------ Exercise data ------
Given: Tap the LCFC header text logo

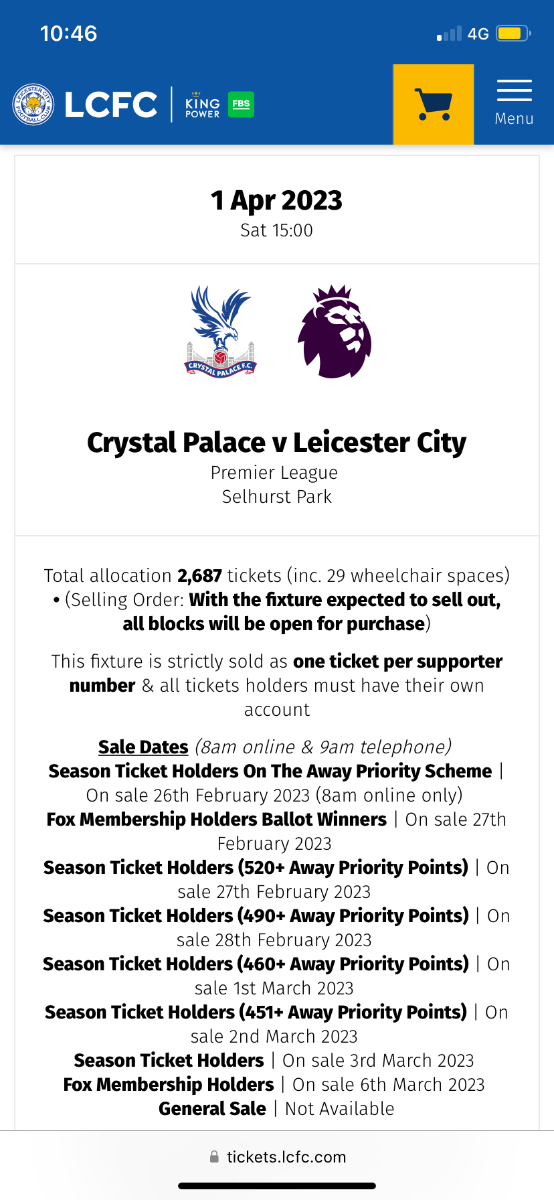Looking at the screenshot, I should [111, 105].
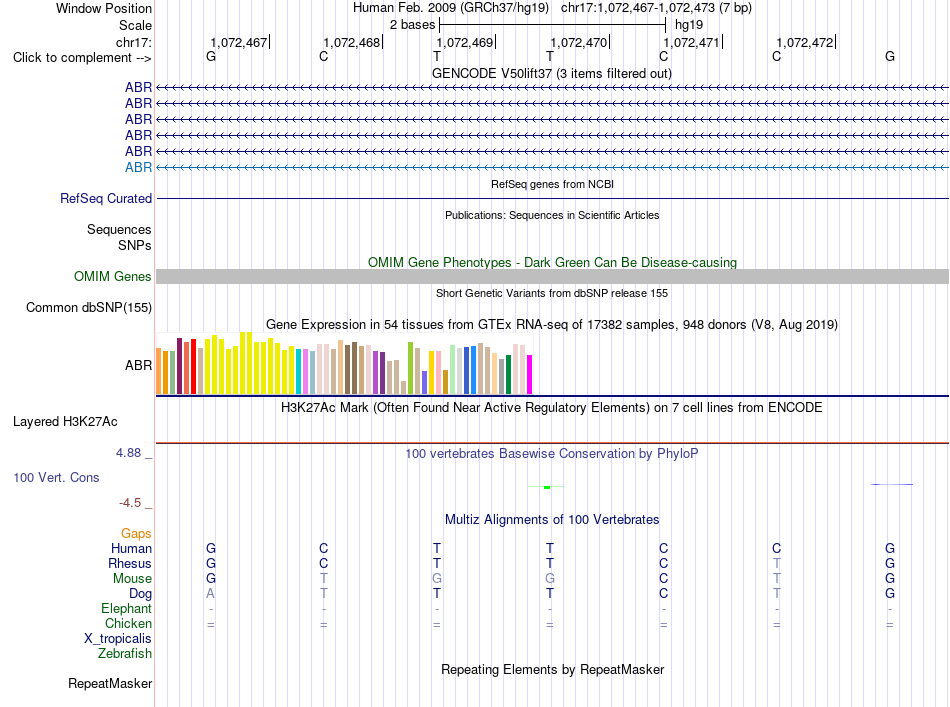Open the 100 Vert. Cons track label

pos(56,477)
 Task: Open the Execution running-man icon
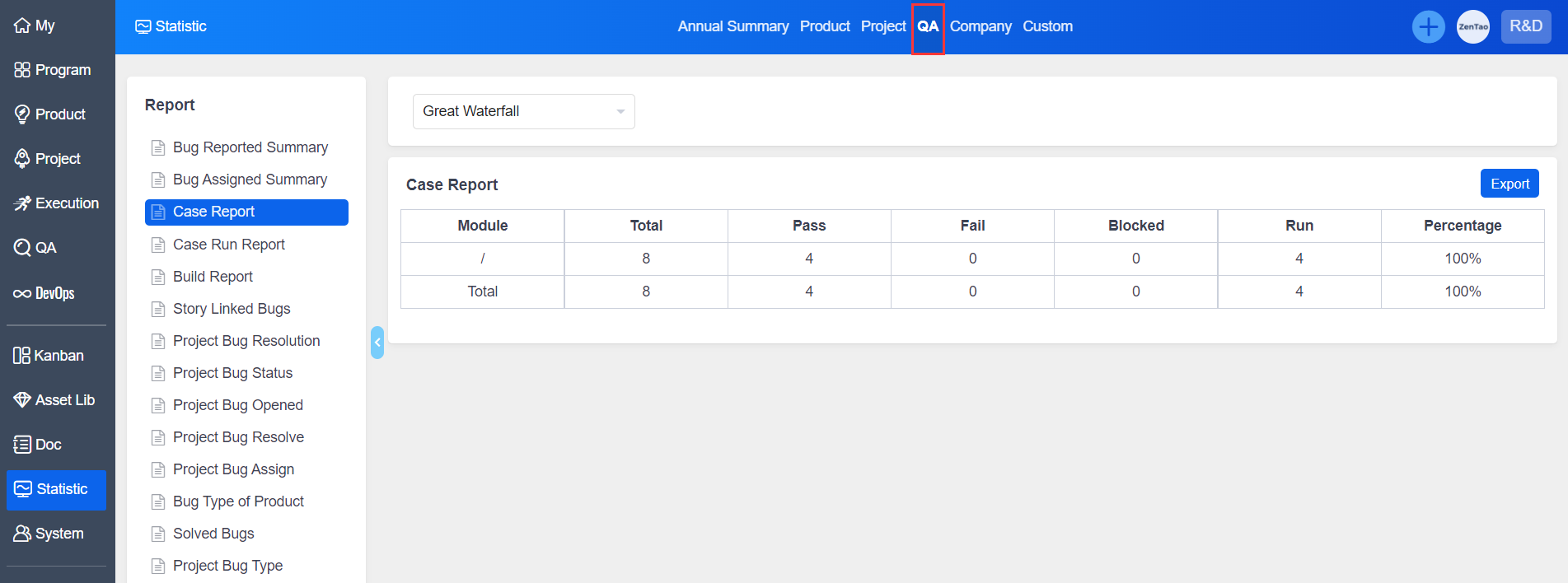click(x=22, y=203)
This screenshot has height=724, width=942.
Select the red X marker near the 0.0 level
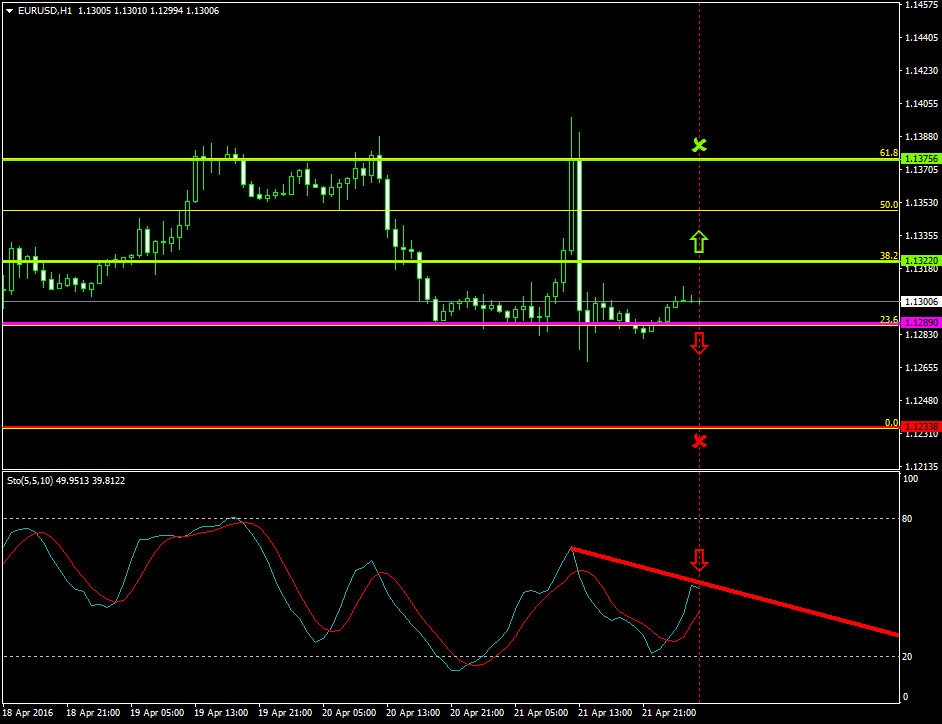(698, 440)
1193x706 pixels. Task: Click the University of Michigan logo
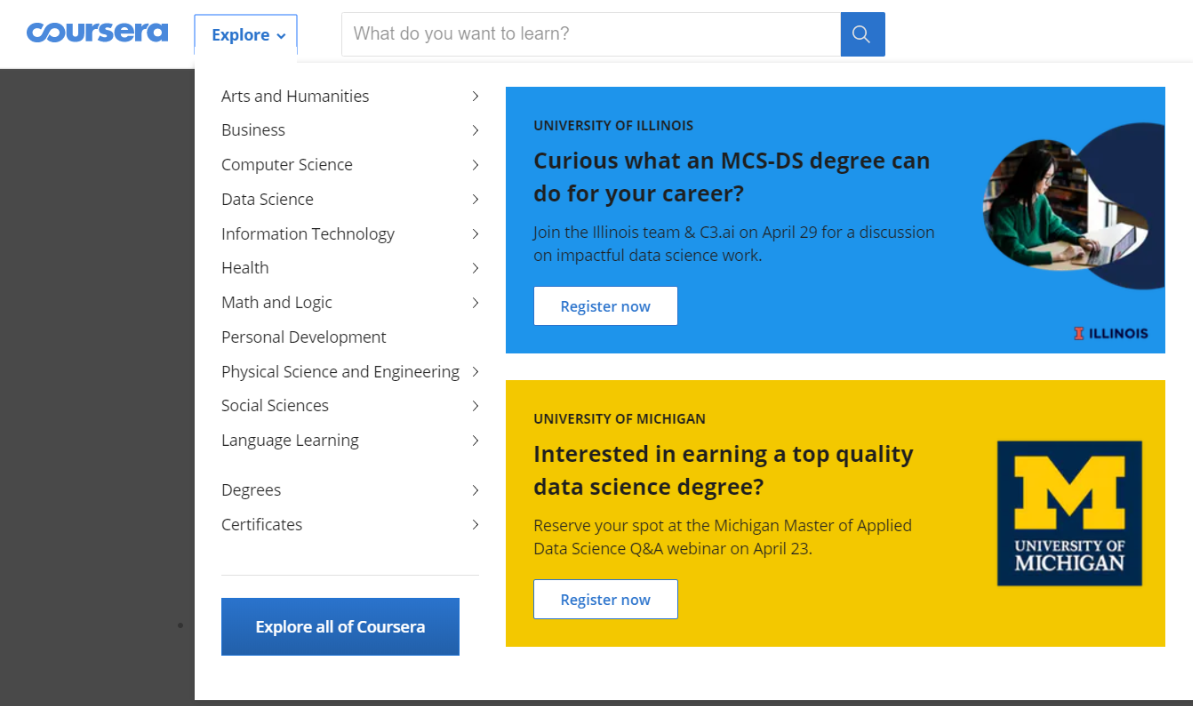1069,513
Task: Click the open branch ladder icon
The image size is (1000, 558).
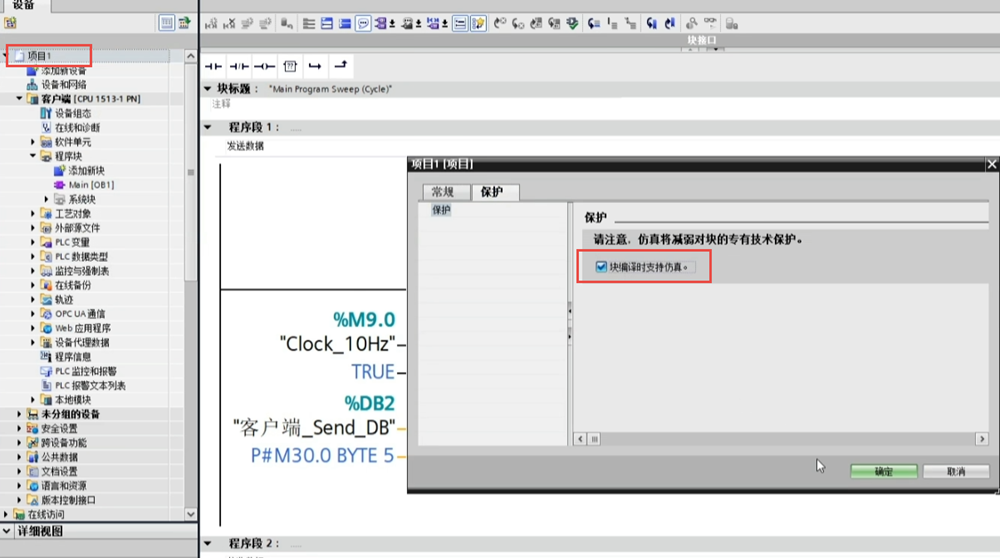Action: click(315, 66)
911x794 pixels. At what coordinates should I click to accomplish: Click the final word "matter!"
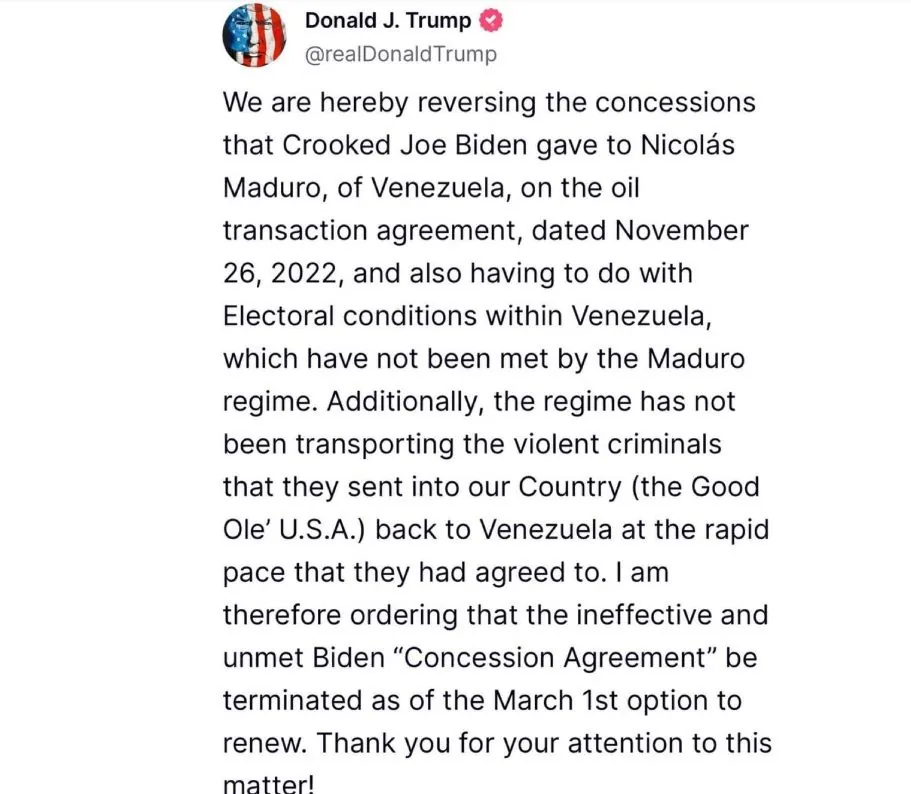tap(270, 783)
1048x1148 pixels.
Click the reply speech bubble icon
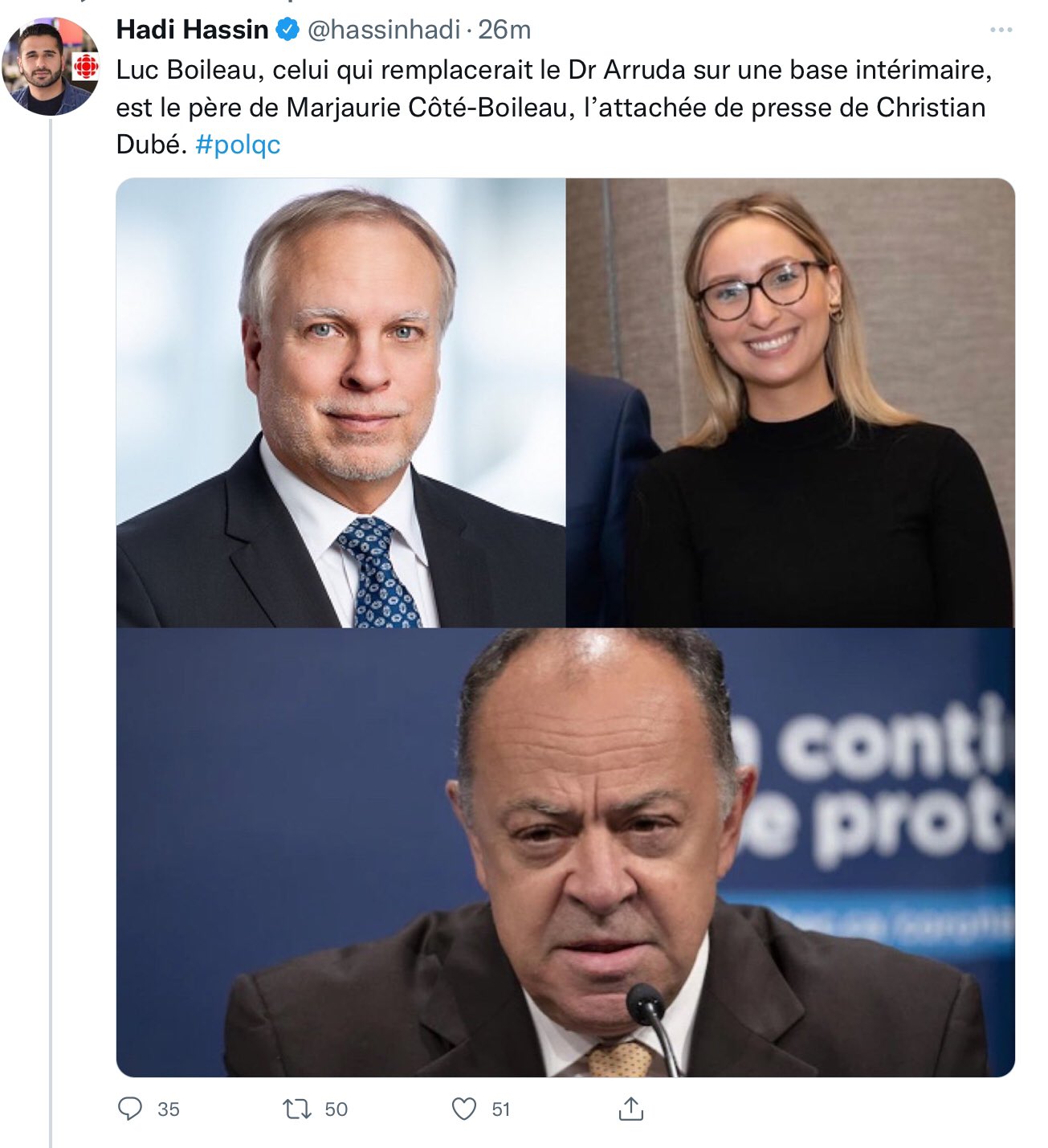130,1109
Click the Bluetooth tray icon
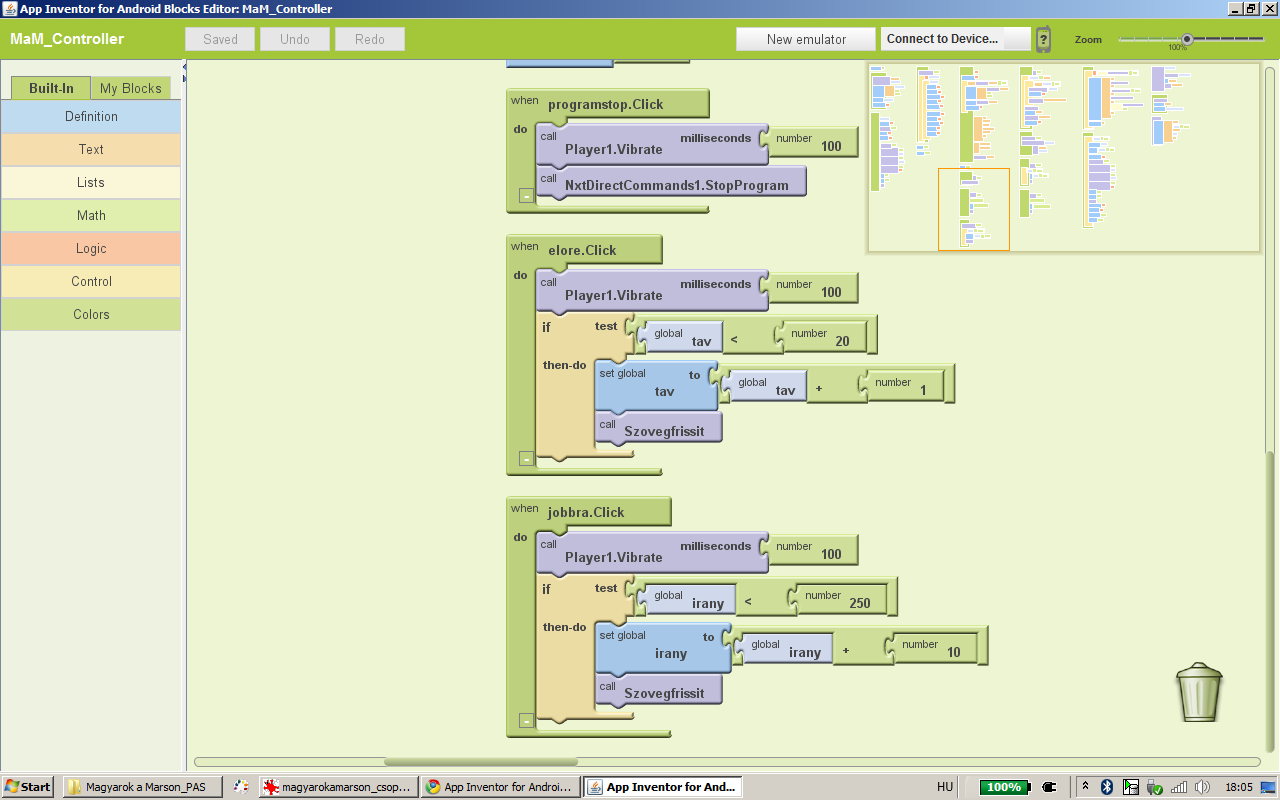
------
What you are asked to do » Drop the pictures and give every line above again exactly.

Task result »
Given: Tap the LCFC header text logo

Looking at the screenshot, I should [111, 105].
Open the 100 Vert. Cons track label

pos(56,477)
 Task: Open the Execution running-man icon
click(x=22, y=203)
This screenshot has height=724, width=942.
Select the red X marker near the 0.0 level
(698, 440)
1193x706 pixels. Task: Click the University of Michigan logo
1069,513
Task: Click the open branch ladder icon
The image size is (1000, 558).
Action: click(315, 66)
911x794 pixels. At what coordinates should I click to accomplish: Click the final word "matter!"
tap(270, 783)
1048x1148 pixels.
Click the reply speech bubble icon
130,1109
Click the Bluetooth tray icon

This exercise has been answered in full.